Some of these NN models are quite heavy, and I'd argue, overkill for bounded applications, like "just" segmenting people from a video stream. People have built simplistic naive bayes based models before NN's were popular, using relatively few features, and applying a Kalman filter to track across frames, that could run on Pentium processors in the 2000's and 10's.


They mentioned reliability so I think they want the performance of current ML models, not what we had 10-20 years ago, which was terrible.


I tried other, non-ML solutions but they were too unreliable in that they produced a huge number of false positives and false negatives under the unpredictable circumstances I have to operate under. They were quite performant tho and I imagine in the right circumstances they might achieve good results.


You can look at MediaPipe's BlazeFace / BlazePose for faster inference for lower-end chips. I currently have an application that does realtime video with YoloV8-M on my Macbook at over 60fps


Thanks I will check if BlazePose fits my purpose. Maybe I have to train my own model. YOLOv8 is great, but it's weakness seems to be detecting people from an high camera angle, which we have to use to get all the people in the space at once and for practical reasons (cannot mount camera where it can be reached without ladder).

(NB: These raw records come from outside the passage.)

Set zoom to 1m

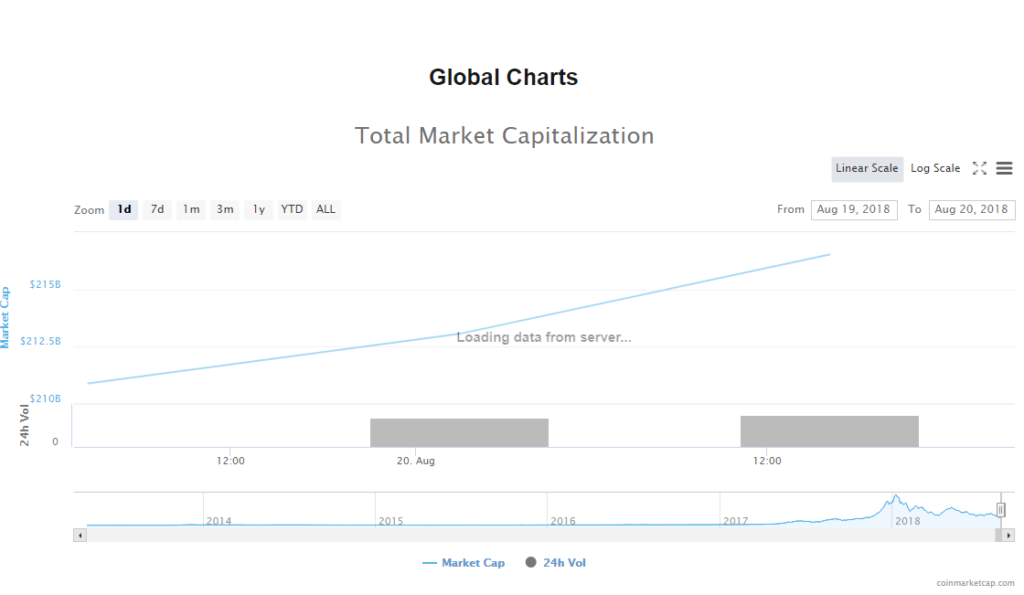coord(191,210)
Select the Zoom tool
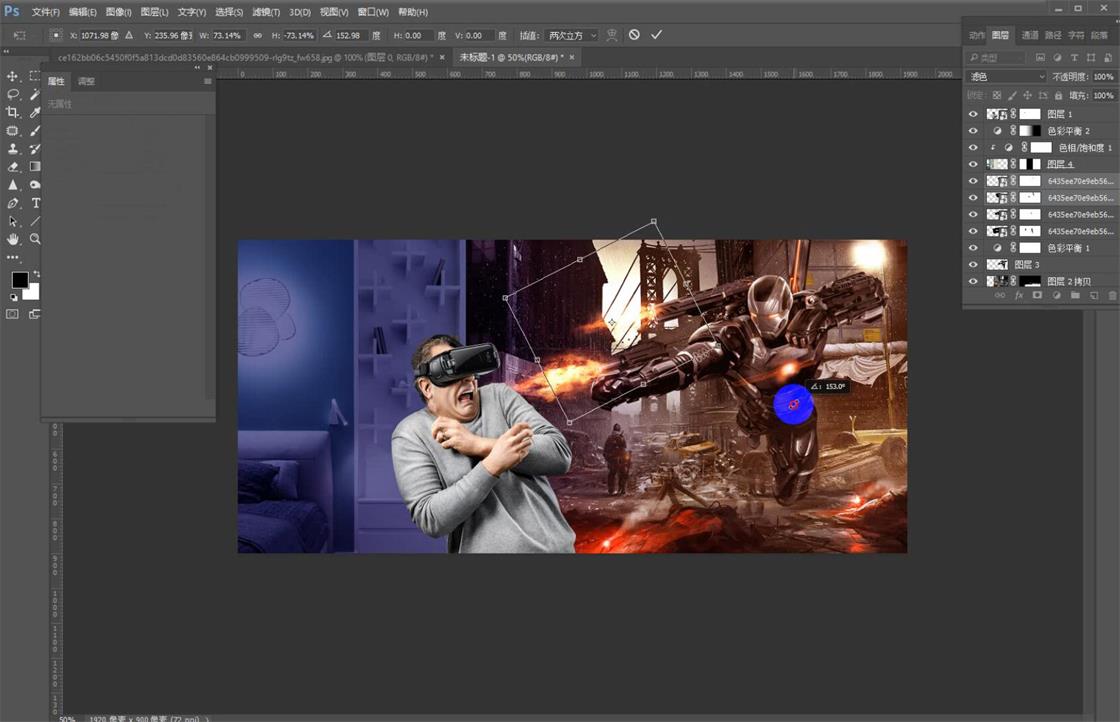 point(36,238)
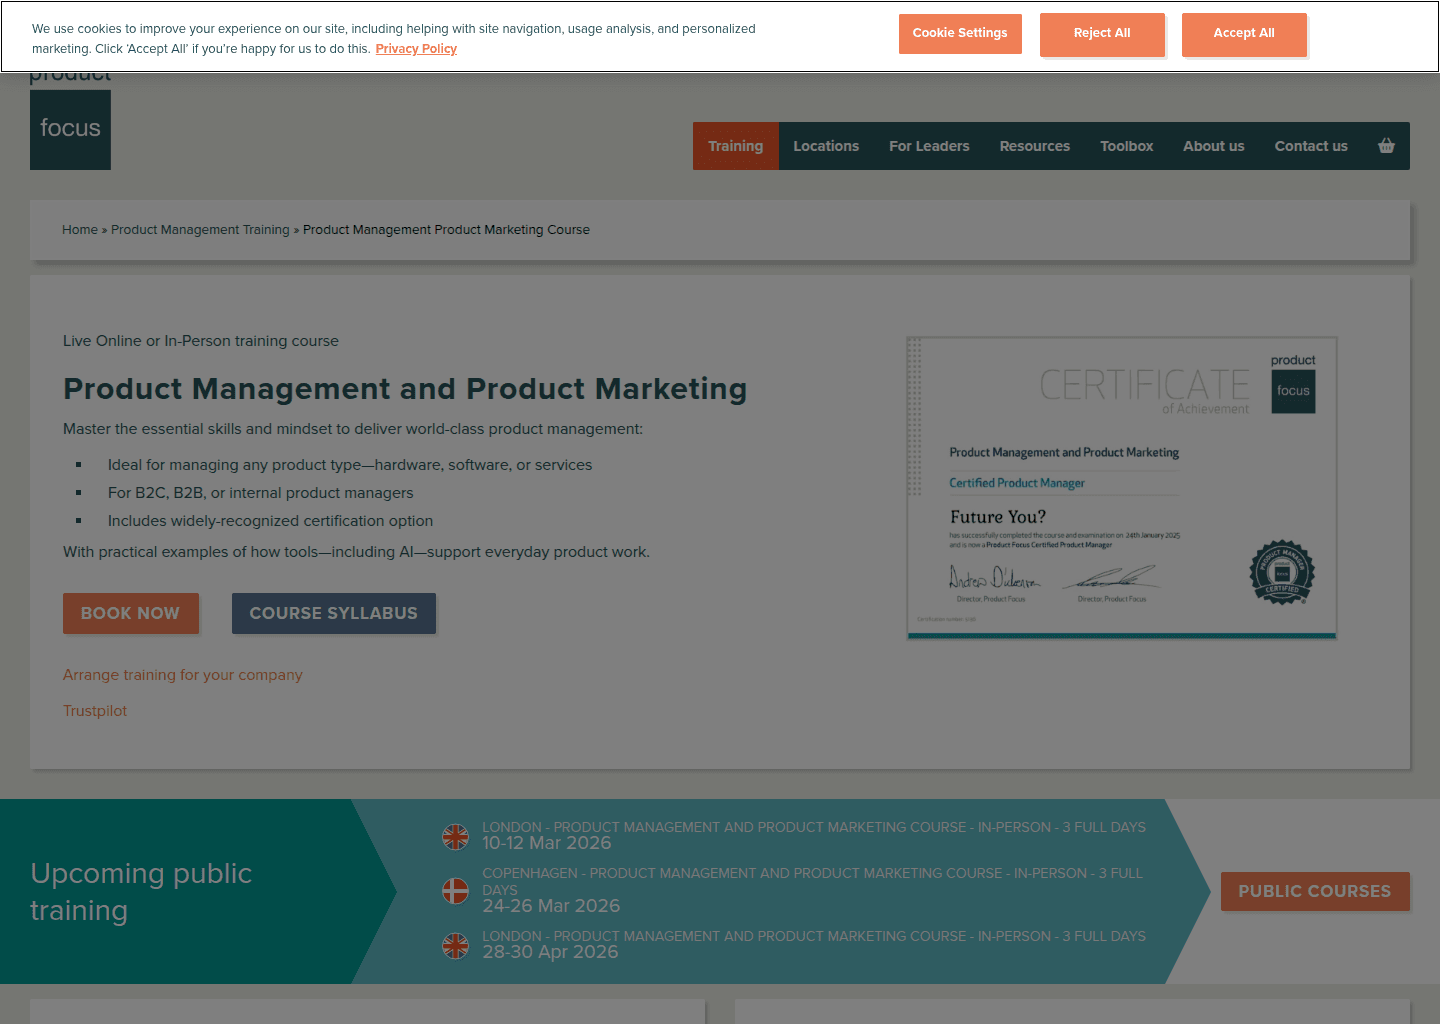Screen dimensions: 1440x1024
Task: Click the Danish flag beside the Copenhagen course
Action: click(x=456, y=891)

So I might have to annotate my own data and train my own model. I found one top view dataset by ZHDK Zürich and I got my own test footage.

I will figure out how well I can make it run on my old laptop (has a Nvidia GPU at least).


YOLOA model has knowledge for dozens of objects. At every frame it is computing lots of parameters not related to your case. This is very wasteful and the main reason you can't achieve your performance goals.


I figured so much, any idea of models that are just person detecting?


So I guess what I saw is to use a big model to do annotation and develop a specialised smaller model.


You can train a YOLO model from scratch.


Already checked that and have some data for it, just hoped getting people positions is such a typical usecase someone would have done a better model than I could here


To achieve realtime speed, you need to at least convert it to ONNX or similar, applying quantization for 30fps mode.


Have you tried Jetson boards. Jetson Orin Nano have pretty decent gpu for $500.


Had my eye on those, will have to figure out what we can afford


It seems like your expectations must come from frontend development or something, where you can hot glue together a few packages to instantly get results. It is absolutely possible to do what you want, but it still would take a little knowledge / engineering to make it work.


No, I am just exploring the possibilities. I thought getting multiple persons positions from a live video stream was a sort of bread and butter problem of computer vision and my (even in hindsight not unreasonable) expectation was that there would probably be enough existing solutions out there.

Turns out my expectations were wrong, or I have been at least fooled by the marketing material.

This is a "(broke) artist friend asked me for an art installation"-scenario, so if I don't have to I'd like to not reinvent the wheel and invest my time where it makes the biggest impact.


I use DepthAI cameras for a bunch of CV/ML stuff [https://shop.luxonis.com/] (the models run on-camera the most part) with a Jetson Nano Orin as the microcontroller. I used to use just the Jetson Nano but Nvidia is trying hard to get people on the new Orin, so I finally paid the Nvidia tax and developing for it became exciting again. But in your case, any raspberry pi would work since the detection events are not processed on the raspberry pi and the camera processor is relatively beefy. Check out their gen 2 examples for some of the models related to your task. Although looking at crowd counting example [https://github.com/luxonis/depthai-experiments] it may not run fast enough for your needs. But if you had the processing power freed up on the raspberry pi, possibly you could just display the 30fps frames and loosely sync the person bounding box detection once a second or so, which would look sorta normal for anyone watching. Anyway, sorry to ramble, I've just been working on those code samples a lot lately and I think this may be helpful for you or someone else in this problem space.